What's Rockland County to me? A series of linked and indelible images in the life of a kid from a broken city: An introduction to the wonders of split-level suburbia, an amusing if messy backyard bar-mitzvah, a slightly disastrous hike in the wilderness; even a stint as a potato chip and snack bar packaging salesman.
It's late afternoon: I've arrived a bit early for a Hasidic wedding at a catering hall nestled in the far corner of a potholed parking lot on Route 59 - Rockland's pulsating, if threadbare, east-west commercial artery. Having attended other receptions here, I know that the hall's nondescript entrance belies the astounding Temple-like gilded Doric columns inside.
The antiquity suggested by the imposing pillars in the hall unintentionally hints at the long, illustrious history of County Rockland, New York.
Unbeknownst to most, this very year commemorates the 400th anniversary of Henry Hudson's fateful arrival in the adjacent Tappan Zee - the widest section of the river that bears his name.
There's nowhere else to wait for the smorgasbord soon to commence, except for a broken bench in the parking lot overlooking the noisy thoroughfare. And so, with corned beef, lo-mein and Hawaiian chicken stations in my immediate future, I while away the moments reflecting on the path that has led me to all my Rocklands.
That path begins with many dismal Groundhog Day-like Sundays of three decades ago: dreaded subway descents to Herald Square with my mother to join the Korvette's-Gimbel's-Macy's department store crawl - a masochistic procession of shopaholic mothers by the thousands and their not-so-silent suffering children crowding a significant stretch of 34th Street.
Other far less frequent Sundays consisted of swooping in uninvited on each of my three kerchiefed Ultra-Orthodox aunts in Brooklyn. For our trouble, a slab of chocolate babka cake and a glass of milk awaited us on the formica tables in their linoleum-tiled kitchens.
Once in a very long while, a new, far better Sunday would present itself: a father-son drive across the churning Hudson to the bucolic land that lay just north of the New Jersey boundary: Rockland.
How different it was from those endless August weekdays, spent roaming the steamy, slightly menacing corners of Manhattan's Riverside Park along the Hudson. Gazing longingly at the George Washington Bridge in the hazy distance, I'd fantasize about an excursion to the triangular wedge squeezed between Tappan Zee and majestic wilderness.
Rockland. Even its name evoked drama. The Ramapos were my Rockies. Seated beside my unbelted father gliding along the Palisades Parkway, I'd peruse his tattered AAA roadmap atlas to inspect that huge lime green patch straddling Rockland's mysterious northwest frontier - Harriman State Park. Isolated crystalline lakes with exotic names like Tiorati and Sebago would tempt any juvenile urban prisoner.
Unfortunately, we never made it to the enticing forests of Harriman; our set itinerary hardly strayed from Route 59. But hey, you know what they say about beggars.

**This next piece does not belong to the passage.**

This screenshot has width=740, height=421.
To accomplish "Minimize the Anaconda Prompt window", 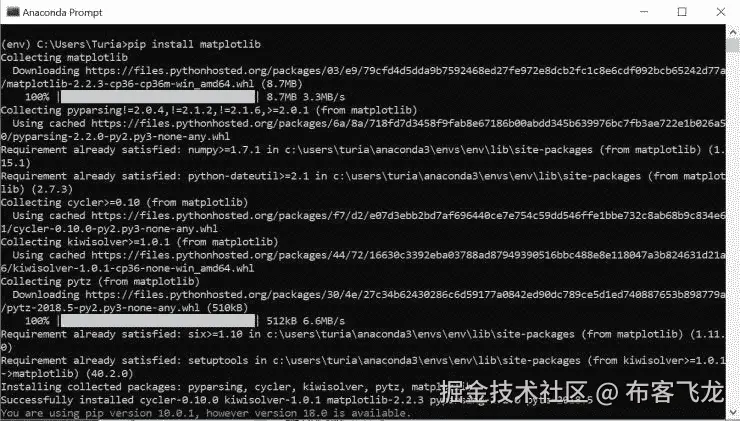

First stop on our Rockland voyages was to the home of Harold, my dad's childhood pal in Nanuet. The second was along the western reaches of 59, to Uncle Yanki who lived with his wife Hindy and eight children (en route to an eventual dozen) in Monsey, which had yet to flower into the New Jerusalem.
Rockland was time travel: while the two onetime yeshiva boys lived on opposite ends of the route, they also inhabited contrasting historical epochs. Harold was a thoroughly secular travel agent and aspiring poet with a huge color TV and fully stocked bar in the den who enjoyed reciting verse while displaying his prodigious stomach in his swimming pool out back.
Yanki, a belt buckle salesman, had no pool or TV and made sure his boys' skullcapped heads were as closely shaved as their payis long. Hindy was prohibited from driving, while their daughters were puritanically clothed from neck to wrist to toe even in the sweltering depths of summer. No exposed bellies here.
Rockland was celebration: my bar mitzvah was hosted in Yanki's home two months prior to the release of Saturday Night Fever. This was an informal affair that spilled into the backyard; my father was big on catering bargains. During the course of a pickup football game, one of my classmates threw a touchdown pass that shattered the living room windowpane; the ball landed in a tray of Swedish meatballs.
Rockland was adventure: proceeding with friends years later beyond Monsey and into the wilds of Harriman Park; it was overcast and we lost our bearings. Out of water, starved and drifting in circles for miles, we somehow emerged out of the pitch darkness into the forlorn hamlet of Sloatsburg at the county's extreme western corner. Memory fails me as to how we returned to civilization.
Finally, Rockland was career: six years ago I accepted but soon left a job at a small snack packaging company, hidden in a cell block just off 59. As it happens, I could just make out from my vantage point on the bench a corner of the squat building that housed my ill-fated foray into sales.
It's time to go. Standing up, I inhale deeply and take in, along with the auto fumes, one last long gaze at historic route 59, as it winds its way west towards the Sloatsburg sunset. The smorgasbord beckons.